Этот протокол в реанимационной палате подписал Бессердечный. Это было последнее, что он подписал. К вечеру ему стало плохо и, прошептав в адрес Кукушечкина нелестное слово, редактор скончался. Его кресло впоследствии занял директор станции искусственного осеменения крупного рогатого скота Аномалий Петров, не сумевший должным образом организовать плодотворную работу по прежнему месту работы.

Клара Зубко, подписав протокол, счастливо разродилась двойней.

А Гоша Кукушечкин был утвержден на должность заведующего отделом культуры районной газеты «Светлый путь».

Когда Кукушечкин сразу после школы пришел в газету, за спиной его сияли ангельской белизной два крыла. Таких больших и тяжелых, что концы их волочились по земле, шурша, как две метлы. Они были такие большие и такие тяжелые, что на них невозможно было летать. Каждый день он терял по перышку. В конце концов от крыльев ничего не осталось. Не имея возможности парить в облаках, он принужден был ходить по земле.
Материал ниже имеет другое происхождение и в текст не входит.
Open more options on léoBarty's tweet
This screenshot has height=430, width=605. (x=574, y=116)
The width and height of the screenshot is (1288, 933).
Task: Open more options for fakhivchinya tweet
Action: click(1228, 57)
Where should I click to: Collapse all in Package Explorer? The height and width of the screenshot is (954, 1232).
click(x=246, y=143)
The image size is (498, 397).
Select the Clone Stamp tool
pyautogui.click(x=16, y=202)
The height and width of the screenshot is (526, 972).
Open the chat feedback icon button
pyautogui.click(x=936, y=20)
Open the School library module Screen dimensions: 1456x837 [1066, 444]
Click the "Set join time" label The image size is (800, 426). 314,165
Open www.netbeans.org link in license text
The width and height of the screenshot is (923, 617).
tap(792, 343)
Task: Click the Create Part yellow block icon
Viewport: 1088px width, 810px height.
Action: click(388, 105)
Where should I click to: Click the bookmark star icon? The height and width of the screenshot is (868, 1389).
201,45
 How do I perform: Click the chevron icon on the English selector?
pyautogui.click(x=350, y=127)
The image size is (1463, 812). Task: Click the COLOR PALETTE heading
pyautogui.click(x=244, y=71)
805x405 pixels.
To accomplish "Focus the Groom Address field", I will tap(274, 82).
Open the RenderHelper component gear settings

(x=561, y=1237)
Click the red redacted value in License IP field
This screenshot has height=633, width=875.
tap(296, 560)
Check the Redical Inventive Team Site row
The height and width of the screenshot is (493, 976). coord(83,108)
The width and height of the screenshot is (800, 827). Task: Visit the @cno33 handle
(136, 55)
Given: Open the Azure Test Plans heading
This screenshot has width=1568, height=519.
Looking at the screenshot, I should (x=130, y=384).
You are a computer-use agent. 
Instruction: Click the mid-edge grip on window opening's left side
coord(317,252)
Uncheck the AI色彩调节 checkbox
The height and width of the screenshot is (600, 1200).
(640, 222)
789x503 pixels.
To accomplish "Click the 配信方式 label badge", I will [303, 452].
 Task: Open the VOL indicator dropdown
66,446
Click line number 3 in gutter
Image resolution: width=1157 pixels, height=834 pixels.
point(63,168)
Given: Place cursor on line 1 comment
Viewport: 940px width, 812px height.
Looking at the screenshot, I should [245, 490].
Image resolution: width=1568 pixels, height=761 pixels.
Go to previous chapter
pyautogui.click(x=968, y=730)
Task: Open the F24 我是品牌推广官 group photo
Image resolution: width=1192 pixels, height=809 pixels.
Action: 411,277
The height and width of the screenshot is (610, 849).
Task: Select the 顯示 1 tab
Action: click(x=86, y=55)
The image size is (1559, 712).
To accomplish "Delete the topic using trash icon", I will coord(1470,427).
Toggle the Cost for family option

Но именно с того времени, как Кукушечкин навсегда лишился крыльев, его карьера медленно, но неуклонно, как гусеница по стволу тополя, поползла вверх.

Через год он был послан в высшую партийную школу.

Необъяснимым образом прозвище Диссидент, лишившись прилагательного «сопливый», последовало за ним вместе с легендой ее породившей.

«Это тот самый мальчик, — шептались за его спиной старые профессора, — кто один в стране выступил против танков». — «Да что вы! А на вид — квашня квашней».